__Texto citado__.
Tornou-se recorrente a afirmativa de que o direito passa por uma crise, gerada por fatores diversos, que reflete diretamente no resultado da atividade judiciária. Se verificarmos com cuidado, ao abrirmos os jornais, defrontamo-nos com decisões judiciais que às vezes atentam até mesmo contra o bom senso mais singelo.
Por Dentro da Lei
30 de maio de 2008
27 de maio de 2008
Subjetividade e intersubjetividade: distinções e implicações hermenêuticas
Não pretendo abordar as novas reviravoltas do caso Isabella nesta semana, por isto, aproveito para responder neste espaço a uma dúvida de alguns colegas sobre a distinção entre abordagens filosóficas que consideram a subjetividade e a intersubjetividade, da qual decorrem implicações hermenêuticas importantes.
A idéia de subjetividade nasce de perspectiva advinda da modernidade filosófica, de linha iluminista de origem cartesiana. Estabelece relação “sujeito/objeto” na qual o conhecimento é dado pela idéia num movimento interno da razão, da mente ou da consciência e a linguagem é um instrumento, um meio também dado de expressar a idéia, a qual funciona como essência de tudo.
Busca uma verdade objetiva ou absoluta (conhecimento puro), a qual sempre existe, bastando encontrar sua essência ou substância essencial, por um critério racional específico. Cada pensador desta perspectiva possui o seu modo particular de estabelecer a objetividade, por meio de método próprio. Em comum, não aceitam as “impurezas” qualquer que seja a denominação tal como ideologia, pré-compreensão, pré-juízos, horizontes, cosmovisão, rede de linguagem, comunicação intersubjetiva, relações culturais.
A razão é instrumento de separação e medida de ordem lógica, trabalhando com comparações por sobreposição. A justificação racional da verdade é fornecida pela razão do sujeito que alcança a idéia da essência dentro de sua mente e a partir daquela faz associações, agregando conhecimentos. A realidade é um objeto do mundo que já existe independentemente do sujeito e este precisa observá-la para dela retirar a essência, configurando a experiência vivida como um experimento concreto (experimentos físicos) ou abstrato (experimentos de sensações ou sensibilidade). O experimento precisa de condições ideais puras para ser repetido e a conclusão racional ser sempre a mesma.

__Extrato de dados__.

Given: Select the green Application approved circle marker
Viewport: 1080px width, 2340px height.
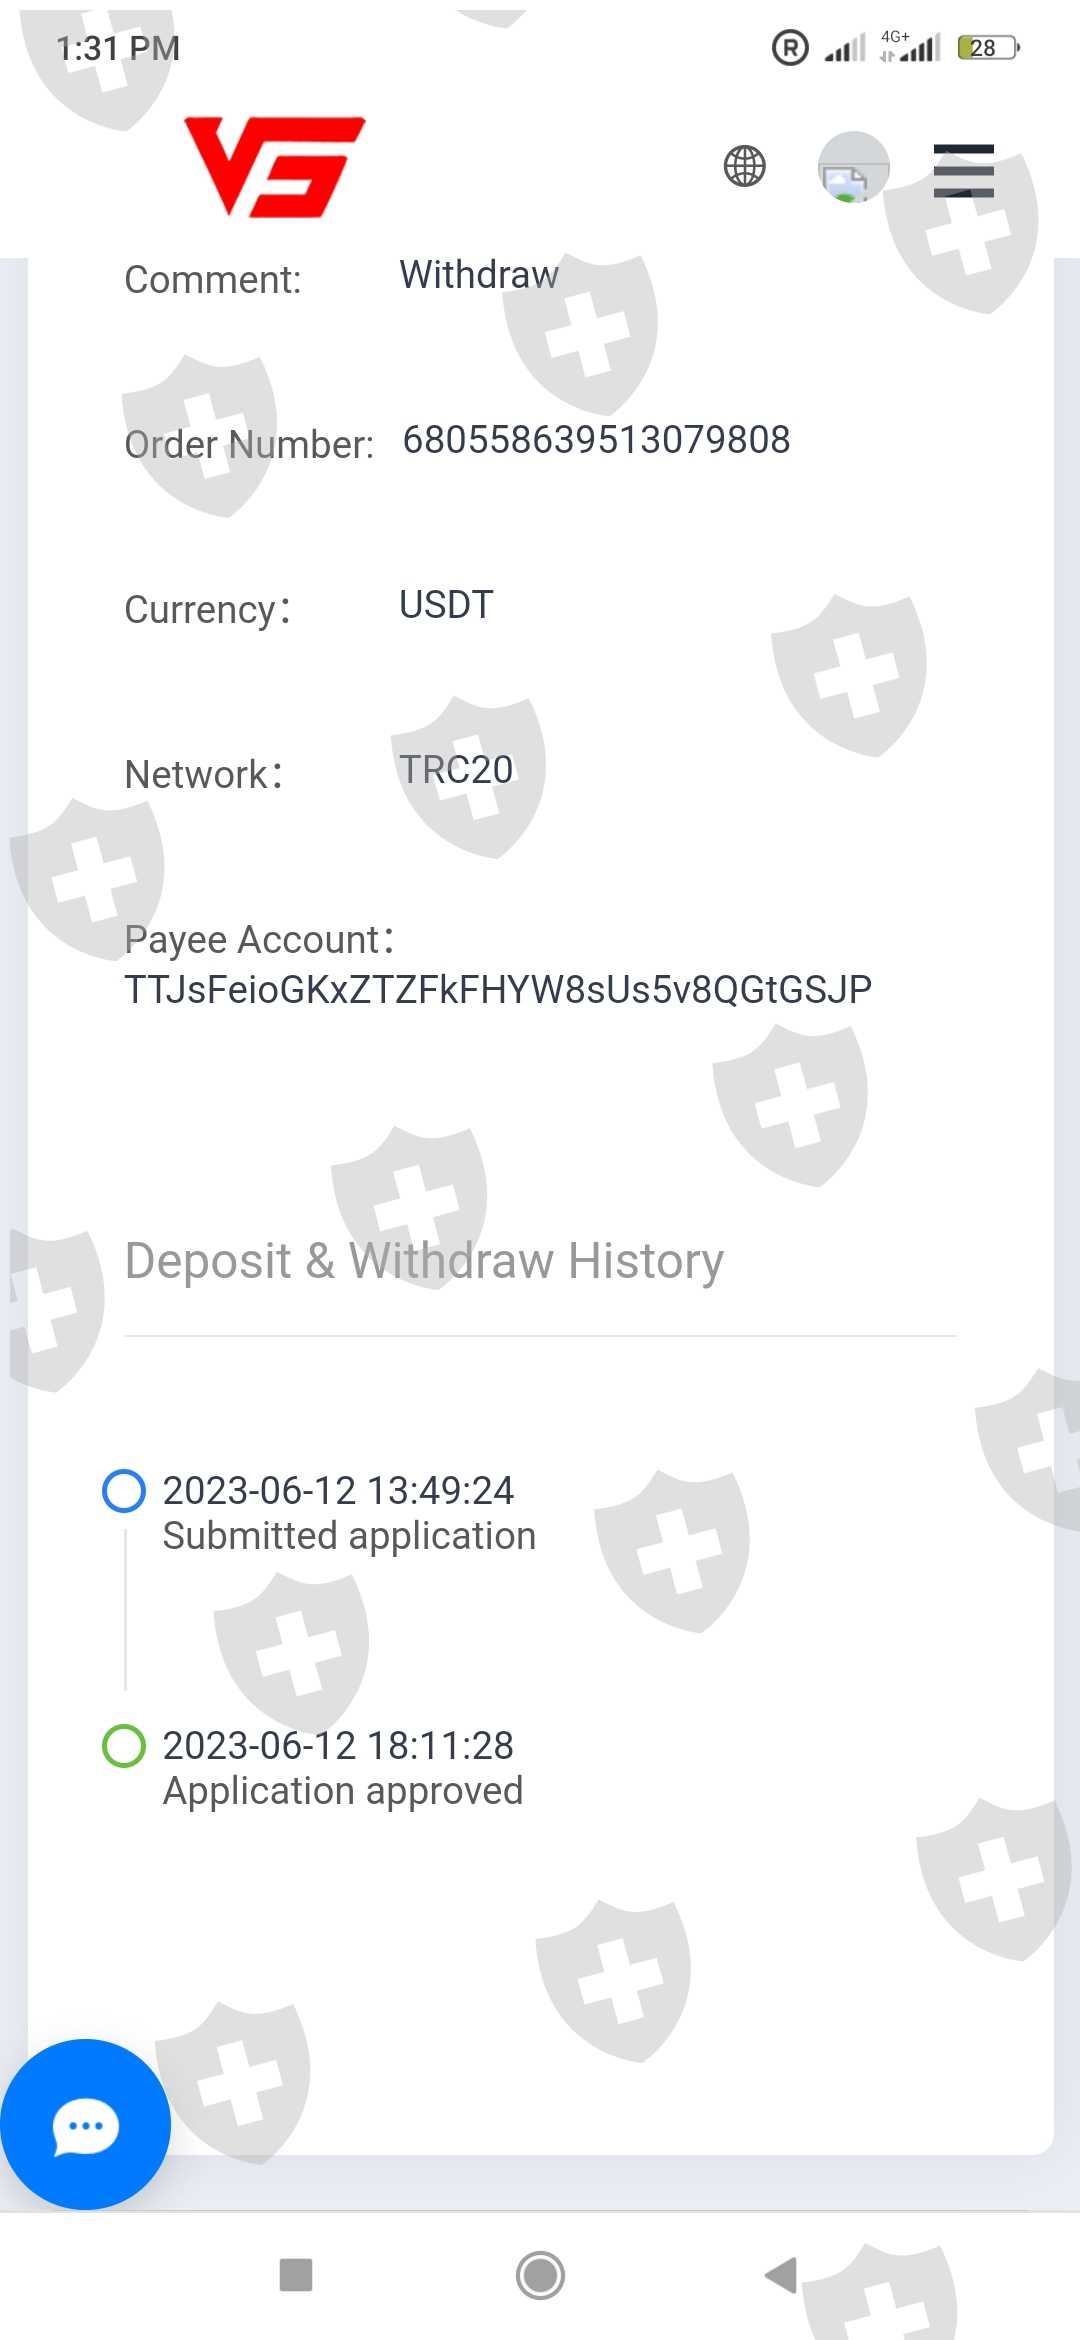Looking at the screenshot, I should [124, 1746].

__Tarefas a cumprir__.
a) No texto sobre subjetividade e intersubjetividade, de que perspectiva filosófica nasce a ideia de subjetividade?
b) Por favor, prossiga o texto sobre subjetividade e intersubjetividade a partir da última frase apresentada.

__Respostas__.
a) Nasce da modernidade filosófica, de linha iluminista de origem cartesiana.

b)
Acaba no campo das ciências sociais ou humanas por usar retórica silogística e cria categorias de idéias resultados de experimentos que são apropriadas pelo agente conhecedor, fazendo dele uma autoridade sobre aquele tema, permitindo, pois, principalmente a transmissão do conhecimento por via do argumento de autoridade, de cunho dogmático. No campo específico da hermenêutica, busca uma essência também quanto ao significado da palavra ou do discurso, necessitando de método instrumental analítico-retórico.
Já pela perspectiva da intersubjetividade, o conhecimento depende de outras pessoas e a idéia não é dada pela mente, mas pelo uso da palavra numa determinada comunidade, em práticas coletivas. Aceita, por isto, as “impurezas” e trabalha com elas, considerando o conhecimento não como um dado da idéia, mas como fruto da relação interpessoal ou intersubjetiva, a qual, por sua vez, é produto da linguagem, vista não como instrumento, porém como uma prática lingüística de uso comum. A verdade nunca é subjetiva, pois não se forma nenhuma essência e não se considera o agente conhecedor como sujeito (sub jectum = o que jaz dentro) cuja mente filtra essências, mas como um ser vivente ou existente na linguagem, que só existe na ação praticada em comunidade.
Em virtude de considerar a vivência, o objeto do conhecimento é sempre aquilo que aparece (fenômeno), porém sem necessidade de ser internalizado na mente, logo, a experiência é sempre uma vivência retirada ou recolhida da comunidade à qual pertence o agente conhecedor. A verdade é sempre relativa, mas o critério de verdade não é o agente ou sua mente e sim a convicção de verdade recolhida pelo agente dentro da comunidade.
A justificação da verdade depende das práticas sociais comuns e é sempre fornecida concretamente por modelos situacionais ou por situações, variando o critério da simples existência até a mais ampla comunicação. A situação funciona como modelo para uma analogia de ponderação (recolhimento e sopeso) e não como moldura. A razão não é instrumento de medida, mas de recolhimento, de colheita do significado do discurso num primeiro momento e de sopeso, ponderação de encontro do sentido diante da prática comum, num segundo momento.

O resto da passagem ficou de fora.